How do you like Patrick Reed now?
Say what you will about the golfer who brings out certain visceral emotions in the crowd, the kind that often requires a pro wrestler in a mask to evoke. Both at home and abroad.
Bring out all the media dredges and let them work long into the night to unearth the venal sins of his youth and the downed limbs of his family tree. It’s all there if you’d care to pick through the detritus.
> Photos: Final round of 82nd Masters Tournament
But put Reed on a golf course and you better recognize the utter insignificance of the clutter when all that matters to him is to trample any other player in his line of sight.
Might be time to reassess this guy.
Patrick Reed just might be as good as he thinks he is.
Playing with a lead, never losing it, wearing out the faltering and the hard-charging alike, Reed won the Masters Sunday employing the kind of steel he has used to build his reputation as a Ryder Cup hammer.
Reed shot his first over-60 round of the week Sunday – 71, the highest final-round score by a Masters champion since Angel Cabrera in 2009. He was still 15-under par for the week and one stroke better than Rickie Fowler, who is now just a second-place finish at the PGA Championship from a runner-up career grand slam.
What became of the fellow paired with Reed Sunday, the one going for the actual career slam, the one who a day earlier had suggested all the pressure was on his playing partner?

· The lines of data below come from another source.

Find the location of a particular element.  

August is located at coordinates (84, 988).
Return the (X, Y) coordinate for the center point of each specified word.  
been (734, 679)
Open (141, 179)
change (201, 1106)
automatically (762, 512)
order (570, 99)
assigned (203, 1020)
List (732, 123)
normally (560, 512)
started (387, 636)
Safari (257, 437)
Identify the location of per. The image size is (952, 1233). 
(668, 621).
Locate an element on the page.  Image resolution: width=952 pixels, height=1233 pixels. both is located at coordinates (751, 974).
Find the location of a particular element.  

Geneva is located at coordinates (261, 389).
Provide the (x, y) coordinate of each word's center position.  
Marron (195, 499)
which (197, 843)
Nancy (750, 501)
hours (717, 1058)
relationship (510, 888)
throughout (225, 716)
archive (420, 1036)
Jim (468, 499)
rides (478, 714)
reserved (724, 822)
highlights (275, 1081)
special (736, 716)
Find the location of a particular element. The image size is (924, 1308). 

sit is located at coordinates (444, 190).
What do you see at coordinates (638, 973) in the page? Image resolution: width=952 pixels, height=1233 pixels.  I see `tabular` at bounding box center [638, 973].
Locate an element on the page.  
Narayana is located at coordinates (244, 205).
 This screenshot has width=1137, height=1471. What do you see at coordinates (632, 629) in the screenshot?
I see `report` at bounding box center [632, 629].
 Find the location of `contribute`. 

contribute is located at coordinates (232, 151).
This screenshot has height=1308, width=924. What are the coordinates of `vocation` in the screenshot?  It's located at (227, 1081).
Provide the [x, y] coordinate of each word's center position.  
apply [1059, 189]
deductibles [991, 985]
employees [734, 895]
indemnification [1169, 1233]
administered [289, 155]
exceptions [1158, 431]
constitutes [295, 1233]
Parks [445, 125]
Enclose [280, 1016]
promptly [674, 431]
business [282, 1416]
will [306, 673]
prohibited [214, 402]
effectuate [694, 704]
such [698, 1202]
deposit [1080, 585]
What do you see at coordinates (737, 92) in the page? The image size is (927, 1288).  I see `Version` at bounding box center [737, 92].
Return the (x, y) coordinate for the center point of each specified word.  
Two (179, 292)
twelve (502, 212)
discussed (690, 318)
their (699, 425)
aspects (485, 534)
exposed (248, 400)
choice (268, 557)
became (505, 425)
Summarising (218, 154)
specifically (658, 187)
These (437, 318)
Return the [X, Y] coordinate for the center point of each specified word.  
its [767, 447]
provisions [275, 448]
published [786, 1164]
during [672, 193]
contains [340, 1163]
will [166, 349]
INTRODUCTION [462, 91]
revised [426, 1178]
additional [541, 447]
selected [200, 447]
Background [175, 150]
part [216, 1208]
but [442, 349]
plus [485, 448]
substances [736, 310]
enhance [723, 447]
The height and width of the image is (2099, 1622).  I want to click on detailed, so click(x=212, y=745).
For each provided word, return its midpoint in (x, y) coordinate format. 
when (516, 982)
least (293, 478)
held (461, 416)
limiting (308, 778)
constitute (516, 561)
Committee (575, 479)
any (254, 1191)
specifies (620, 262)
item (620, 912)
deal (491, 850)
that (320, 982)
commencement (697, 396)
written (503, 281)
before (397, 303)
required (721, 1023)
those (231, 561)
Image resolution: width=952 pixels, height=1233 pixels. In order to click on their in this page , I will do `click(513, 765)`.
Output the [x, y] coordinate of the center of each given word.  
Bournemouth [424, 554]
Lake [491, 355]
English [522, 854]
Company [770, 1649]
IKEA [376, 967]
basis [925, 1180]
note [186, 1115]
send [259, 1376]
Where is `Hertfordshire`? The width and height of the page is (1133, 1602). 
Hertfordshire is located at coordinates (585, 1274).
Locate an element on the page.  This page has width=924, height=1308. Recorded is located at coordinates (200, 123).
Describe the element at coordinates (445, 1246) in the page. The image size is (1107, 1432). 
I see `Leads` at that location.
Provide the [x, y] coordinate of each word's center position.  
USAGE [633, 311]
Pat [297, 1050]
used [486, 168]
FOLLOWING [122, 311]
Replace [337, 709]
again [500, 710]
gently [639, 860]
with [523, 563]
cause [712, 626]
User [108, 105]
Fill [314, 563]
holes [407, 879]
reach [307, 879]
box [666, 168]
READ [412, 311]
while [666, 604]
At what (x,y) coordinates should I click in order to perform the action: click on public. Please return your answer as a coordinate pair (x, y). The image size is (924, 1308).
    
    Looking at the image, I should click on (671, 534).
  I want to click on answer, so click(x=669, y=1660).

Rory McIlroy was a hot mess. He shot 74 and was invisible by the turn. His putter betrayed him – McIlroy finished last in the field in strokes gained putting Sunday (where Reed was third) – and nobody gains ground here without that particular walking stick.
So much for the whole match-play Masters scenario.
It was up to those a lap down after Saturday’s third round to provide the necessary Sunday-at-the-Masters tingle.
Fowler had begun the day five back of Reed. When the time he put together his by-the-numbers birdie on No. 18 one group ahead of Reed – fairway, seven feet, Yahtzee – that made it imperative for Reed to par the last hole to win. This Reed did by sinking a nervy little four-footer.
The worst golf handicapper ever just may be Jordan Spieth, who made the grave mistake of underestimating himself. As he left the property Saturday, nine strokes between himself and the leader, he said, “I get to play one of my only stress-free rounds ever at Augusta National (Sunday). I get to enjoy the walk.”
“Well, the first few holes were stress-free,” he said at the close of the golfing business day Sunday.
Thank you, Jordan Spieth, for making the afternoon so much more intriguing. He came out of East Nowhere to send a great charge through Sunday's back nine. He had conquered his great nemesis, the par-3 12th, sinking a 27-foot birdie putt from just off the green. And when he made another snake on the par-3 16th, from 33 feet, he pulled into a momentary tie with Reed.
“I almost pulled off the impossible,” said Spieth, who finished at 13 under for the tournament, two back of Reed. The 2015 Masters champion, and twice a runner-up, shot 64, tying his lowest-ever round at Augusta National. So, tough to find fault in a closing bogey that needed to be a birdie in order to trouble Reed.
Wearing pink on the orders of his clothing sponsor rather than the Sunday red he had always worn in honor of Tiger Woods, Reed may have sartorially clashed with the green jacket. "It works," Reed insisted.
His game, without a doubt, suited the jacket nicely.
“You know, it’s just kind of one of those things that you expect trying to go win your first major, you know that people are going to make runs and it's not going to be easy,” Reed said. “You're going to have to go out and play a good round of golf and shoot under par.”
His day began inauspiciously, with a sloppy shot from a green-side bunker on No. 1 that eventually cost him a bogey. And on the par-5 second – he had been devouring the par-5s all week, going 13 under on the first 12 he played – he put up a very beige par. Meanwhile, McIlroy looked over a four-foot putt for eagle that would have vaulted him into a tie for the lead. He missed, and thereby provided a definition for the unlikely phrase “bad birdie.”
With all the commotion in front of him, with Fowler and Spieth whipping up the populace, Reed’s strength was in how he played the closing seven holes. Taking bogey on No. 11, Reed went 2-under the rest of the way. His par on 17 that he rescued from a tee shot in the trees was the definition of the phrase “very good par.”
And a two-putt from above the hole on No. 18 – “the fastest putt on the golf course,” Reed said – confirmed his place as a major champion.
That Reed listened to louder cheers for other players all day didn’t matter. “That's another thing that just kind of played into my hand,” he said, needing no one’s cheers.
Where once he was way premature in declaring himself a top-five player in the world back in 2014, those words now just ring as prophesy.
“You know, I stand by my comments,” he said, with the green jacket around him. “I feel like that I've played some golf that I need to play in order to get to where I want to be – and that's to be the best golfer in the world. The way you're going to do that is perform in these big events and to win these big events.”
So, really, how do like Patrick Reed now?